> [WHAT IS NEEDED]: Reproduce the passage of the Kagura essay starting at "We would settle" and ending at "witness to mystery.", swapping "benches" for "pews" throughout.

> [DOCUMENT EXCERPT]:
——————————

The Unapologetic Collision of Highbrow and Lowbrow // by Jen Silverman
I moved to Okayama, Japan after college, a rural southern prefecture far from the Tokyo suburbs where I’d lived as a kid. It was there that I came across Kagura, a durational epic theatre derived from Shinto rituals. Kagura cycles are performed at shrines and can be seven to nine hours long, stretching from daylight to darkness. My friend Kaori had married into a Kagura family and so she began to take me with her.
We would settle on the wooden benches as the performance began, only moving when night fell and it got so cold that we lost feeling in our hands and feet. Then we’d slip into the temple, where women ladled soup from a vat into Styrofoam cups and bowls. Soup in hand, we’d return to our benches and slip back into the seemingly timeless space that had been created. It was there that I began to think of theatre as a highly physical, even spectacular act: an invitation to an audience to bear witness to mystery.

——————————

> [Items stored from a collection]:
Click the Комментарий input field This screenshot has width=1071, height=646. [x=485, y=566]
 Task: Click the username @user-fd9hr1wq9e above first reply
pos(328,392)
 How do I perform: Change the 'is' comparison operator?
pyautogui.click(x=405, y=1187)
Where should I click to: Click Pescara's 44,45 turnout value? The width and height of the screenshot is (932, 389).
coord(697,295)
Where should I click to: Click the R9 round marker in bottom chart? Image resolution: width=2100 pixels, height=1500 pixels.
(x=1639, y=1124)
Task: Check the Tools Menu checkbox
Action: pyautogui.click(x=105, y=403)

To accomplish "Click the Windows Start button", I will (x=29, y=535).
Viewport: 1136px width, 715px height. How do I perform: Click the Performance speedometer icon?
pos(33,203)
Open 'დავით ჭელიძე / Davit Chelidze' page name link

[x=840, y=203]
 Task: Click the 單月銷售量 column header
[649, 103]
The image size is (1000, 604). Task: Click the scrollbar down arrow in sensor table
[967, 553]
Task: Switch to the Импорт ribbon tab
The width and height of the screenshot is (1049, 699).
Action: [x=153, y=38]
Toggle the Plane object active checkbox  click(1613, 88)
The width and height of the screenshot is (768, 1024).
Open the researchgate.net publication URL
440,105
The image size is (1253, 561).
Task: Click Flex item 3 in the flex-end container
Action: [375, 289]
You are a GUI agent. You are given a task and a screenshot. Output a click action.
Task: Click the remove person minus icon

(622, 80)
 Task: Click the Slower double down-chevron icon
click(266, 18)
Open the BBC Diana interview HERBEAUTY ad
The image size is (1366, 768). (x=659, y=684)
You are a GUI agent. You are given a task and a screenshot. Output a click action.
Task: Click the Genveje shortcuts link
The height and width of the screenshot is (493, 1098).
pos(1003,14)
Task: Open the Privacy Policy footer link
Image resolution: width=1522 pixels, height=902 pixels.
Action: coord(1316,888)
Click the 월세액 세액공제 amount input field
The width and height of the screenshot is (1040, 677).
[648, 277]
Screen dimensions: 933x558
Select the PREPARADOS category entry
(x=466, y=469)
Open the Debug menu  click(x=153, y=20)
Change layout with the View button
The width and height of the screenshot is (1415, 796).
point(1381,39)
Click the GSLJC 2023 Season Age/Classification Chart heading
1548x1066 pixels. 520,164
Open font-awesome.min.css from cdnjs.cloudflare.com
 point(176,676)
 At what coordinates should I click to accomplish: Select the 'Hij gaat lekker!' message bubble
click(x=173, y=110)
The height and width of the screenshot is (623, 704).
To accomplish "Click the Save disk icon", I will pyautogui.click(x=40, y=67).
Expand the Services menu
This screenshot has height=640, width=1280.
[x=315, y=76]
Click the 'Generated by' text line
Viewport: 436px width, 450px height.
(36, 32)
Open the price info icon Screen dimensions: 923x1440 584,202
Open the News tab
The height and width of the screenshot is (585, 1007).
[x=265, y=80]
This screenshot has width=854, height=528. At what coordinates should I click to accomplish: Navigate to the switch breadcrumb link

——————————

> [SOLUTION TO THIS PROBLEM]:
We would settle on the wooden pews as the performance began, only moving when night fell and it got so cold that we lost feeling in our hands and feet. Then we’d slip into the temple, where women ladled soup from a vat into Styrofoam cups and bowls. Soup in hand, we’d return to our pews and slip back into the seemingly timeless space that had been created. It was there that I began to think of theatre as a highly physical, even spectacular act: an invitation to an audience to bear witness to mystery.